The large-scale development of nuclear energy will play a key role in freeing up China's domestic resources, guaranteeing energy security, helping reduce greenhouse gas emissions and ensuring that a green, low-carbon development model is adopted.

Nuclear power is important to China in promoting a clean, sustainable energy system because it not only is free of sulfur dioxide emissions and carbon dioxide pollutants but also is high-power density energy with a high load factor.

Nuclear power also stands out as an energy source because of its ever-improving safety and reliability, clear cost advantages over coal power and issues of transport. For example, nuclear power produces about 1 percent of the greenhouse gas emissions produced by same-capacity coal power. And because nuclear power fuel needs much less transport than does coal, this can ease pressures on transport infrastructure.

China's nuclear power stations are highly reliable, all of their equipment, buildings and installations having been built and checked according to the strictest quality control regulations. All of China's nuclear power stations are distributed across its coastal area, with their generating units operating safely and securely. No nuclear accident rated above level 2 has occurred in China, under the classification standards of the International Atomic Energy Agency.

China now leads the world in building third-generation nuclear power stations. Apart from third-generation pressurized water reactor stations of the AP1000 and EPR types that are being built, it is also working on AP1000 technology and promoting research and development of CAP1400 technology.

According to estimates, China's national power capacity will reach 1.89 billion kilowatts by 2020, of which 1.16 billion kW will come from coal-fired power plants, 635 million kW from hydro, gas, wind and solar power generation, and the rest from nuclear power stations. When every 20 million kW of nuclear power capacity is put into operation to generate 140 billion kWh of electricity on average annually, an equivalent of 42 million tons of standard coal will be saved.

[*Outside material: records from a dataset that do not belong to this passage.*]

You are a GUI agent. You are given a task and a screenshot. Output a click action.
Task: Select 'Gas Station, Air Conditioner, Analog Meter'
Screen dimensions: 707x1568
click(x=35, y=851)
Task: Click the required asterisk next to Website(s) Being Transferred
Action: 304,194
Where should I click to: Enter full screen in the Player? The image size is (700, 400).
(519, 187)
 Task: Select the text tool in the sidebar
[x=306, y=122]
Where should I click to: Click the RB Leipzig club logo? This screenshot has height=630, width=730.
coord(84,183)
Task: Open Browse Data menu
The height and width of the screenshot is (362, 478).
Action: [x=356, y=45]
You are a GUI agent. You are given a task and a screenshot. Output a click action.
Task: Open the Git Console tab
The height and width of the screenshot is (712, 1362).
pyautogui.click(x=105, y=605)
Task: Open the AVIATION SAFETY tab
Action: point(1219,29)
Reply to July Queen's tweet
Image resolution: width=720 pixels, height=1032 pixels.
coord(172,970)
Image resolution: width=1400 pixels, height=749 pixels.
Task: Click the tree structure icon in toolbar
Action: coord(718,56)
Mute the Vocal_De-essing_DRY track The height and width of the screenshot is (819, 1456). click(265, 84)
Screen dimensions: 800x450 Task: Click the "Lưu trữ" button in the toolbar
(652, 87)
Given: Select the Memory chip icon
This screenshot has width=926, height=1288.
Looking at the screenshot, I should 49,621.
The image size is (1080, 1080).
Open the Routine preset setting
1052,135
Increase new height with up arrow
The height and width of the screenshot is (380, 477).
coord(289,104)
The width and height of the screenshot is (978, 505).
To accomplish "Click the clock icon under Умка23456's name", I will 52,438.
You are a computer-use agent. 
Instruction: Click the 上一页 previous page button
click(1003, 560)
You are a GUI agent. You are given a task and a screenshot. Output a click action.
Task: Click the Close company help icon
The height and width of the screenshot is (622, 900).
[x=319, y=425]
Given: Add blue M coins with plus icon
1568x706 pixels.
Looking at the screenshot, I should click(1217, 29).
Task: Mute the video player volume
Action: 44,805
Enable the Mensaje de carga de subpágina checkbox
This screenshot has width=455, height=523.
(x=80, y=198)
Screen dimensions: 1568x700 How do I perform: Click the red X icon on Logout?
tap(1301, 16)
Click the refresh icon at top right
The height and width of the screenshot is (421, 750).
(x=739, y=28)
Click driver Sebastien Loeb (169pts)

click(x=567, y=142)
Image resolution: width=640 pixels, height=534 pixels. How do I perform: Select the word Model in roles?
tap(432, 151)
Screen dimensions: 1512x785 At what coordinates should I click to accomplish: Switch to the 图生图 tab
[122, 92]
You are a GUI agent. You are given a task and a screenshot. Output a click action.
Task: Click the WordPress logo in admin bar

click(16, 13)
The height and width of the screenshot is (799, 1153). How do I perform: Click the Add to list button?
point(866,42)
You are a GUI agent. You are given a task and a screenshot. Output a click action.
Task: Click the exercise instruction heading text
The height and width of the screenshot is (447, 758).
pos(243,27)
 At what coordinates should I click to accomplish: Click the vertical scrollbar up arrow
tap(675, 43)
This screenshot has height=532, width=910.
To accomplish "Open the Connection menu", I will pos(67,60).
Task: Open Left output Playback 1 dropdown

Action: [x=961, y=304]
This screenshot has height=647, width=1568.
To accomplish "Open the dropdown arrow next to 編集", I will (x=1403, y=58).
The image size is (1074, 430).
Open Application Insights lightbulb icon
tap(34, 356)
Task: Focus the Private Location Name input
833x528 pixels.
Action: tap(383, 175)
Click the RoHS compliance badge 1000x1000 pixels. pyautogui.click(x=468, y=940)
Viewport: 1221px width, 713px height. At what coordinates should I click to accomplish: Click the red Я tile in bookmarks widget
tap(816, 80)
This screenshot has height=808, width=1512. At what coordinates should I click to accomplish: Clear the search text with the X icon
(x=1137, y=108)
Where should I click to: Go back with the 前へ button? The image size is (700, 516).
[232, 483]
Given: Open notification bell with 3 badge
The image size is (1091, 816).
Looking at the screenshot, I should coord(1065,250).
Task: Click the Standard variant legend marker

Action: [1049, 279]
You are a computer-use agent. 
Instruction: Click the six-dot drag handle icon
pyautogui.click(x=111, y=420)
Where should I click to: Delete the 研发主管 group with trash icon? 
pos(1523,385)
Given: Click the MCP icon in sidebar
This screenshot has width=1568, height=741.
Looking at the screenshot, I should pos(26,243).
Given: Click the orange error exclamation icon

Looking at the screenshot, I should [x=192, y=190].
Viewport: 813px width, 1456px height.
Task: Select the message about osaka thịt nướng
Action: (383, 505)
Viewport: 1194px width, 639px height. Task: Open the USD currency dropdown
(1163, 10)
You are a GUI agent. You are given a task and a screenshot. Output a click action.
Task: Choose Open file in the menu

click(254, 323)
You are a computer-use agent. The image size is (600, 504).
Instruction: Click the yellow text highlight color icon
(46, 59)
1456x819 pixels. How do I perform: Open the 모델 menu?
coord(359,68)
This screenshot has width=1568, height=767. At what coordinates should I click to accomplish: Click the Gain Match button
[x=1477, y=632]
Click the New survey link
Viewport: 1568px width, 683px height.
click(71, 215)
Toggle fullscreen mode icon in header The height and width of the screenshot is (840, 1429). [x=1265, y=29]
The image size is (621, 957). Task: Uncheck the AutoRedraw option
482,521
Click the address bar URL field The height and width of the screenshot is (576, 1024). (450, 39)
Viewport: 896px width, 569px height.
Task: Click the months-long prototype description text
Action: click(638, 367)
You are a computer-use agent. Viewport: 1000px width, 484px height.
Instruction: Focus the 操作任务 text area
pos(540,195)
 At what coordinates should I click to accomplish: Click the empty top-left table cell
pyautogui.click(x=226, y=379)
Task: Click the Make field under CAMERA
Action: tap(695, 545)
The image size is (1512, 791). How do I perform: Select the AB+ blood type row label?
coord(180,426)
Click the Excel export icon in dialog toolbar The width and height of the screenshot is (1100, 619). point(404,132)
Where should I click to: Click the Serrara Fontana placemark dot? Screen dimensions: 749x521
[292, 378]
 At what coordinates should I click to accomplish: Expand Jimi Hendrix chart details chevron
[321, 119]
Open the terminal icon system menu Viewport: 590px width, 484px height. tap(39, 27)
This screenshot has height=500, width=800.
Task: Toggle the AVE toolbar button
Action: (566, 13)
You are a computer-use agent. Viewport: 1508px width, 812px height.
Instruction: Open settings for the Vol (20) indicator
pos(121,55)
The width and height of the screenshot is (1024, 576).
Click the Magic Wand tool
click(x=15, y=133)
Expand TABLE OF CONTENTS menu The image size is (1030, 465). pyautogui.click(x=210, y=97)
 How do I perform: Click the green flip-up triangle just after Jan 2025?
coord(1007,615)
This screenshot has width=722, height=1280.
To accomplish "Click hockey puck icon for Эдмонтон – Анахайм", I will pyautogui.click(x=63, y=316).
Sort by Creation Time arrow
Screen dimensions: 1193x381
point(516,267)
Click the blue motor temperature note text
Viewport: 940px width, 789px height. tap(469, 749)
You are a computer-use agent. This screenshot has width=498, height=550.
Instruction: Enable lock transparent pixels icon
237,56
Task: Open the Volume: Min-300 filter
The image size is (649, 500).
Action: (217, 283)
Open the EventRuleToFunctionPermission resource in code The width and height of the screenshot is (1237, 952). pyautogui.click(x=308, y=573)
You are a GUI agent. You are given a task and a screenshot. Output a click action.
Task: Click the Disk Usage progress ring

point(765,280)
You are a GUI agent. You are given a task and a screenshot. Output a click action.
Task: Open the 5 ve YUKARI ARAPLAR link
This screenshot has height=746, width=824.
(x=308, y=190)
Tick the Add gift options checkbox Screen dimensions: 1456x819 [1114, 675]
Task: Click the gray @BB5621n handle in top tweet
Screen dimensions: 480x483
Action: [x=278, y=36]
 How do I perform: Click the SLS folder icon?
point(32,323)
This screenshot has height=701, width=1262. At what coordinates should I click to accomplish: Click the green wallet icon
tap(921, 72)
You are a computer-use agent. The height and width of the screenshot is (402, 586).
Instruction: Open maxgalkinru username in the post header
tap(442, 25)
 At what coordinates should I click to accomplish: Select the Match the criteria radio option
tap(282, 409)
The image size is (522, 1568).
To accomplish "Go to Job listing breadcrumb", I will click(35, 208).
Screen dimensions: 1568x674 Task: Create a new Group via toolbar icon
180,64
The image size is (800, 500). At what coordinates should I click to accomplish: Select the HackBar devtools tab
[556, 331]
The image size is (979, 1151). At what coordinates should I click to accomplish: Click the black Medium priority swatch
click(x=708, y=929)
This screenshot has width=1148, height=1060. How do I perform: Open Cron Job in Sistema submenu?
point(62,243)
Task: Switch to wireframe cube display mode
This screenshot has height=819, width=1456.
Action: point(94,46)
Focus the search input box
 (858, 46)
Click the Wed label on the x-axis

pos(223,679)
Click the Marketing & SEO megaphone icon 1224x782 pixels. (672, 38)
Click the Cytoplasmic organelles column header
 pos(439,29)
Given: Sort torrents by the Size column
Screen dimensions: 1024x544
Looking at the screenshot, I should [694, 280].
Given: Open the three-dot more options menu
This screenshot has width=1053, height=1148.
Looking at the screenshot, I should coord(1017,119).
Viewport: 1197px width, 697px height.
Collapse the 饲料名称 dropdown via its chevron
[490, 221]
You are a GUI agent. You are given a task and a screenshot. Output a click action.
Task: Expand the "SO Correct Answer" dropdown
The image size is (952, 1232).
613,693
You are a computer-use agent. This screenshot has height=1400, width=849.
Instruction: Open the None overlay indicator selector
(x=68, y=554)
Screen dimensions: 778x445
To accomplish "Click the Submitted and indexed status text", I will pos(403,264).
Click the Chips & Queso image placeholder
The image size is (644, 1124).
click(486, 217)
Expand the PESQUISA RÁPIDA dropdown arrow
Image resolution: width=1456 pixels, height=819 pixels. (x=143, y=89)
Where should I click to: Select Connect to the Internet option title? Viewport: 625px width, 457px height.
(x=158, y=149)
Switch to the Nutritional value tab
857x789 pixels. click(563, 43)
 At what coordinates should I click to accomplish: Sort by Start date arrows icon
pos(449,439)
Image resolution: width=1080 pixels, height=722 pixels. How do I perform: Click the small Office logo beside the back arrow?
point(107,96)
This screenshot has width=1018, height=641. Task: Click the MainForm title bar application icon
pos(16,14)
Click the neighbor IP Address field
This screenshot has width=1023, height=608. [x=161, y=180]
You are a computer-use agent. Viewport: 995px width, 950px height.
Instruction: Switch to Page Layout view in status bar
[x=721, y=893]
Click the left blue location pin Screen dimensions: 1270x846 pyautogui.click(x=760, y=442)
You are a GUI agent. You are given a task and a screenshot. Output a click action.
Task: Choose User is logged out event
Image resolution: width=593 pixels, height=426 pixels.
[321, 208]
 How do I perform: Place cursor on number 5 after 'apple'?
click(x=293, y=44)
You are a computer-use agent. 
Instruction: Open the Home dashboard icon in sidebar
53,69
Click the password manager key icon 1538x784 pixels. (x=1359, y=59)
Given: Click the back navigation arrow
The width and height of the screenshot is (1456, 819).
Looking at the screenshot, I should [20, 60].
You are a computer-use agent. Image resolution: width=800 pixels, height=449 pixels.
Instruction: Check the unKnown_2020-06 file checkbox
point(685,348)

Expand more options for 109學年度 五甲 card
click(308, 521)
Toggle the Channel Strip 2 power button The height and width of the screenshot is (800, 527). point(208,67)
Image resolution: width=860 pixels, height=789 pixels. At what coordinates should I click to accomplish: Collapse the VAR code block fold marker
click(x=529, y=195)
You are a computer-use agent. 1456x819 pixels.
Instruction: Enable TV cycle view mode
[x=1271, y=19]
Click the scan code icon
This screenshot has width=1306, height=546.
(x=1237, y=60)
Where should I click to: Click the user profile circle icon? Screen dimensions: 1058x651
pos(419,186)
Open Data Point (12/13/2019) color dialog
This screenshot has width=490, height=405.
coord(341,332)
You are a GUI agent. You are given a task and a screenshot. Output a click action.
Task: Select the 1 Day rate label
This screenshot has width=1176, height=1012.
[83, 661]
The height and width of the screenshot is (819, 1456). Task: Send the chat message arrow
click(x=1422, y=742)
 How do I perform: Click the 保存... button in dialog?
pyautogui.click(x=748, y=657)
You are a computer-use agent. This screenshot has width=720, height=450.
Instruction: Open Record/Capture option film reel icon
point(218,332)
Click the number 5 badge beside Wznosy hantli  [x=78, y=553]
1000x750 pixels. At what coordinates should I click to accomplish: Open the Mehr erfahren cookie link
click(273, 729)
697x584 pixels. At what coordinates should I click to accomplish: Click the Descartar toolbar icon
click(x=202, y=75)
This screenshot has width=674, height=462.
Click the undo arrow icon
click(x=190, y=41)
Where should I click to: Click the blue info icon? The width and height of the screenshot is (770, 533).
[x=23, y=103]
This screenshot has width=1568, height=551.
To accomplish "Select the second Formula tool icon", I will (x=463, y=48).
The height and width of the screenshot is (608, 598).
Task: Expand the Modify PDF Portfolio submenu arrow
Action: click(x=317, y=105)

At a time when low-carbon development has increasingly become a global trend, the mastering of core energy technologies will become a symbol of a country's core competitiveness. China must regard nuclear energy as a high-tech field that is of strategic significance and make concerted efforts to form its own nuclear industrial brands. It should also stick to the safety-first principle in its nuclear energy development strategy and ensure that no leakage occurs anywhere.

Also, any plan for further nuclear energy development should be implemented in a scientific and orderly manner, to ensure coordinated development of nuclear power construction, and its speed, quality and economic effects.

The author is an academician with the department of energy and mining engineering, Chinese Academy of Engineering.